Stuart Davis (1892–1964) was an American original. Born in Philadelphia to artists and raised in East Orange, New Jersey, he dropped out of high school to study painting in Manhattan with Robert Henri, the legendary teacher who urged his students to sketch daily life, read widely, ignore convention, and above all to find their own voices. Davis fell in love with the poetry of Walt Whitman, “our one big artist,” and hoped to capture “the thing Whitman felt—America.”

And like Whitman, he gravitated to the bustling life of ports and docks, streets and taverns. Another formative influence, indeed “a complete bombshell,” was the 1913 Armory Show in New York, which introduced him to the expressive colors and forms of modernists like Paul Gauguin, Vincent van Gogh, and Henri Matisse. From then on Davis devoted himself to painting, surviving years of poverty to become one of the deans of American painting, aware of all movements yet beholden to none. Embracing “high” and “low” culture, abstraction and realism, image and text, Davis’s vision is remarkable for its breadth and inventiveness.

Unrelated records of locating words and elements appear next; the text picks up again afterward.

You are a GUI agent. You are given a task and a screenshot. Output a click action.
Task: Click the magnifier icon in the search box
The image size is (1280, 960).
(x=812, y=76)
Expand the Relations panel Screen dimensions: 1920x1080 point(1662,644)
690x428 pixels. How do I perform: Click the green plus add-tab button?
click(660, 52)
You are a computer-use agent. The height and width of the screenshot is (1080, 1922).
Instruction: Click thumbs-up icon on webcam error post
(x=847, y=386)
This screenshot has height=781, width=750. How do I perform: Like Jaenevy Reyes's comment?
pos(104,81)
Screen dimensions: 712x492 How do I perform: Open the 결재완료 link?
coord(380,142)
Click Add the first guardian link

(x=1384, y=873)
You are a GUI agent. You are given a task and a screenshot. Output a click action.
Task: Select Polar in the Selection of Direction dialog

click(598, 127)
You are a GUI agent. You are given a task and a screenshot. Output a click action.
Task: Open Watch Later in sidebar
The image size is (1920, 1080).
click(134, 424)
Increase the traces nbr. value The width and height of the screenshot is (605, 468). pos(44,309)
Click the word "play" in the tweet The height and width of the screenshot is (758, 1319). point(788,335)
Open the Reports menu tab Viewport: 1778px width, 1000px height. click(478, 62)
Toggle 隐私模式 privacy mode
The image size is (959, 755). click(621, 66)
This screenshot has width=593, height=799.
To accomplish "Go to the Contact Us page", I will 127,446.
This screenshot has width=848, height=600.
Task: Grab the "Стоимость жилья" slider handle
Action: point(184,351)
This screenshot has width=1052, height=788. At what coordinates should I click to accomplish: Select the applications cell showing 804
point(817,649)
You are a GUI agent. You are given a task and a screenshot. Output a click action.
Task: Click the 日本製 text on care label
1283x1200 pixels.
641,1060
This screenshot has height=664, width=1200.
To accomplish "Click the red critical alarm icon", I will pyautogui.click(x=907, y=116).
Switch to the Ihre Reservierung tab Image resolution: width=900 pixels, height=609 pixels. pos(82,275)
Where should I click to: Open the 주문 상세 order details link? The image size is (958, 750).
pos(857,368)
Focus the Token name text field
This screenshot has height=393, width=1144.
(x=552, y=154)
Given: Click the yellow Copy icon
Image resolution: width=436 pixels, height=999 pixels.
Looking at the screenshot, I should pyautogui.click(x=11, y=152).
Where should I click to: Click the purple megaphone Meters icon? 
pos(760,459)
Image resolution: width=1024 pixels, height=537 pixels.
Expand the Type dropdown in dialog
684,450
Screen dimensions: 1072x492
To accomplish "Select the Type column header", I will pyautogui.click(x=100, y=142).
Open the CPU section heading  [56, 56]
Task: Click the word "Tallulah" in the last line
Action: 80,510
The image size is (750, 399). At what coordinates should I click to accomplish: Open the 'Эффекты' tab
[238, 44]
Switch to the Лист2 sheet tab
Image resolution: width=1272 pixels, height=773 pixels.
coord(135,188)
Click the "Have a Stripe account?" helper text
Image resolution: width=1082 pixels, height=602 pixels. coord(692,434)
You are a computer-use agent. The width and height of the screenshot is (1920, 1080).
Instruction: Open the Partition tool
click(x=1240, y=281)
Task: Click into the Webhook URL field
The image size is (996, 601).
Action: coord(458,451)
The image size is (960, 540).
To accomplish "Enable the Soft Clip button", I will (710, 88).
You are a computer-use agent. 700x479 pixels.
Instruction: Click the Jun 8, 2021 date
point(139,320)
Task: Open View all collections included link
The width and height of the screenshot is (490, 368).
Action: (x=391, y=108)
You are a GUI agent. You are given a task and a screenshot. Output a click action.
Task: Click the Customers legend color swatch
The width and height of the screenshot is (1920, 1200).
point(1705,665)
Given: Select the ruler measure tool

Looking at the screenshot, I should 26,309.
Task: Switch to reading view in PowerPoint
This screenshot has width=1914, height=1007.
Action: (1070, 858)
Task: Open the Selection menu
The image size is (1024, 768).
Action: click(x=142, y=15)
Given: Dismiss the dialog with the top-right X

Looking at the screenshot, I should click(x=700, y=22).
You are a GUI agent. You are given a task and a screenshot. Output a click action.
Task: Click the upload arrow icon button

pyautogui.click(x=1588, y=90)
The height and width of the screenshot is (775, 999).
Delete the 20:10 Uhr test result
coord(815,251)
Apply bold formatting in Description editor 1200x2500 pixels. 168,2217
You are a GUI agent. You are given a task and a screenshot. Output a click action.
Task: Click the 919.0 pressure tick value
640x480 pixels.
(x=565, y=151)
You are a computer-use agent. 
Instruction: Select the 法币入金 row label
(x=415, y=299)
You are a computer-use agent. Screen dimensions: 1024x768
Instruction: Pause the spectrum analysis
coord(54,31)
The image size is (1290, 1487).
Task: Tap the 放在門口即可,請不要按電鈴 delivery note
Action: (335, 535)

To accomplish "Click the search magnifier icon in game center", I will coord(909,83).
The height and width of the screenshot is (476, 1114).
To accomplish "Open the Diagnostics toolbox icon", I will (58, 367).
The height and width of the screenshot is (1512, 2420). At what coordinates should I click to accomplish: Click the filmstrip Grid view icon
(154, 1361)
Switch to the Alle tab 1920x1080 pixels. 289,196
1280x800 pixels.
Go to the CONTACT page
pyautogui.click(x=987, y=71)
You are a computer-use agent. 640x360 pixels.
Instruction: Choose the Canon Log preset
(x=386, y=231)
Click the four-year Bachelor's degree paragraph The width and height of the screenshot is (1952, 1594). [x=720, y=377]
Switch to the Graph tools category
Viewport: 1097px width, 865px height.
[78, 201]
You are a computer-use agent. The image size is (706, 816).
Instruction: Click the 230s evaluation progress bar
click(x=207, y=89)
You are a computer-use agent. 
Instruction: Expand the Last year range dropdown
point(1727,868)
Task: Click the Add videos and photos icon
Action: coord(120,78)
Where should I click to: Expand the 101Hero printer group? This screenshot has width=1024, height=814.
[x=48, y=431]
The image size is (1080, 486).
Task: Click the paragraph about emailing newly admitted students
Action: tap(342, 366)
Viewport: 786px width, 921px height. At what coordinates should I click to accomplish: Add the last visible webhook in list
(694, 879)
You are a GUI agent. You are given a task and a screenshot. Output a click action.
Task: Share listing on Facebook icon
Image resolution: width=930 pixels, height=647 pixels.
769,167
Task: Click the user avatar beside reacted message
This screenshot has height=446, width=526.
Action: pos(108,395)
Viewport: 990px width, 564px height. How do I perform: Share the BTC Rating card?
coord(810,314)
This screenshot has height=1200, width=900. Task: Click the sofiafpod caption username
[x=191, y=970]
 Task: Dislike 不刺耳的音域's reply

Stuart Davis: In Full Swing passes over the artist’s earliest efforts to begin in 1921 with his breakthrough paintings of tobacco packages. Moving ahead through five decades to his final canvas, the exhibition often strays from chronology to explore Davis’s habit of recycling earlier work for new compositions. With more than one hundred of his most important, visually complex compositions on view, the exhibition highlights Davis's ability to assimilate the imagery of popular culture, the aesthetics of advertising, the lessons of cubism, and the sounds and rhythms of jazz into works that hum with intelligence and energy.